At least in this study, that wasn’t the case.

“I would say this data was a little surprising in the sense that there’s a lot more awareness of these disparities, and my thinking was, I would see less disparities,” Dr. Tertulien told the Courier. “But the fact that we were able to see these disparities persistent in contemporary data…it’s something we really need to address in the future.”

Dr. Tertulien said the study did not examine the eventual health outcomes of the African Americans or Hispanics who didn’t receive the procedures. However, “based on what we see clinically,” she said, “if one does not obtain the treatment in a timely manner, it can have consequences such as abnormal heart rates or even heart failure in the long term.”
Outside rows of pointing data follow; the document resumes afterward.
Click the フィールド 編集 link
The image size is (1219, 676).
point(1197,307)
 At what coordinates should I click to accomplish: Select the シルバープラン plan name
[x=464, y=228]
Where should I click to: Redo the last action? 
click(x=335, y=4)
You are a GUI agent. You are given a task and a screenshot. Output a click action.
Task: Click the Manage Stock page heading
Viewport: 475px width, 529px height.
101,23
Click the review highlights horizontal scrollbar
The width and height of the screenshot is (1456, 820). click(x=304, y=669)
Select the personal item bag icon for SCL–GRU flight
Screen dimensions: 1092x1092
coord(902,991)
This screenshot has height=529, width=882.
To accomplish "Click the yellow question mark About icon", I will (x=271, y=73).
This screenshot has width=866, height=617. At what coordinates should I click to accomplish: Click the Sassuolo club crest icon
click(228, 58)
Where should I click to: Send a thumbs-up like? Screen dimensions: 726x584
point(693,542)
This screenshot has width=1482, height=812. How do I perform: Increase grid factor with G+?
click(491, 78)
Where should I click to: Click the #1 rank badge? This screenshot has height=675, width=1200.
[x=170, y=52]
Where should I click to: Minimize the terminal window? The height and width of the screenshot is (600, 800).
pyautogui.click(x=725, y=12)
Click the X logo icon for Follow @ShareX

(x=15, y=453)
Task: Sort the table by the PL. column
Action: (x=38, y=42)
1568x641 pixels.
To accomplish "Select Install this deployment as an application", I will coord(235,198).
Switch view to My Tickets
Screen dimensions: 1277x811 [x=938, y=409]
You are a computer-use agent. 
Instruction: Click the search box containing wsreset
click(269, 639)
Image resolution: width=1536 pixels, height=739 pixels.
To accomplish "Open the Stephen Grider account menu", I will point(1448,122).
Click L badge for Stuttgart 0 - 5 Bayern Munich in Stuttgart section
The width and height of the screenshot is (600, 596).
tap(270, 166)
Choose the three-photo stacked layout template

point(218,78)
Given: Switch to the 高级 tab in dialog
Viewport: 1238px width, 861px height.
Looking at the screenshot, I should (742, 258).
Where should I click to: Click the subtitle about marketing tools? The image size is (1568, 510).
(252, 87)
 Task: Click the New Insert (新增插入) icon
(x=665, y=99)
African Americans are 30 percent more likely to die from heart disease than non-Hispanic Whites, according to information from the Centers for Disease Control and Prevention. And although African American adults are 40 percent more likely to have high blood pressure, they are less likely than non-Hispanic Whites to have their blood pressure under control. For African American women, the CDC says they are nearly 60 percent more likely to have high blood pressure compared to non-Hispanic White women.

“Physicians have three essential responsibilities,” said senior study author Jared W. Magnani, M.D., M.Sc., an associate professor of medicine at the University of Pittsburgh, in a release provided to the Courier. “First, they must practice medicine that is blind to race and ethnicity, providing the same standard of care regardless of gender, race, ethnicity or other social factors. Second, they must understand how patients’ life experiences—due to structural factors, racism, financial obstacles and other social determinants—may influence risk factors, access to care and how serious their condition is at presentation. Third, they must be aware of their personal biases, which may influence their ability to provide equitable care.”

Dr. Tertulien said the responsibility isn’t solely on Black and Hispanic patients to demand to their physician that they have coronary angiography and PCI. But, “patients should be aware of the kind of treatments that are expected” for things like N-STEMI, she told the Courier. “It’s a structural issue from a health care system, provider standpoint, to recognize that we all have these biases…these biases are very real and we just need to start addressing them.”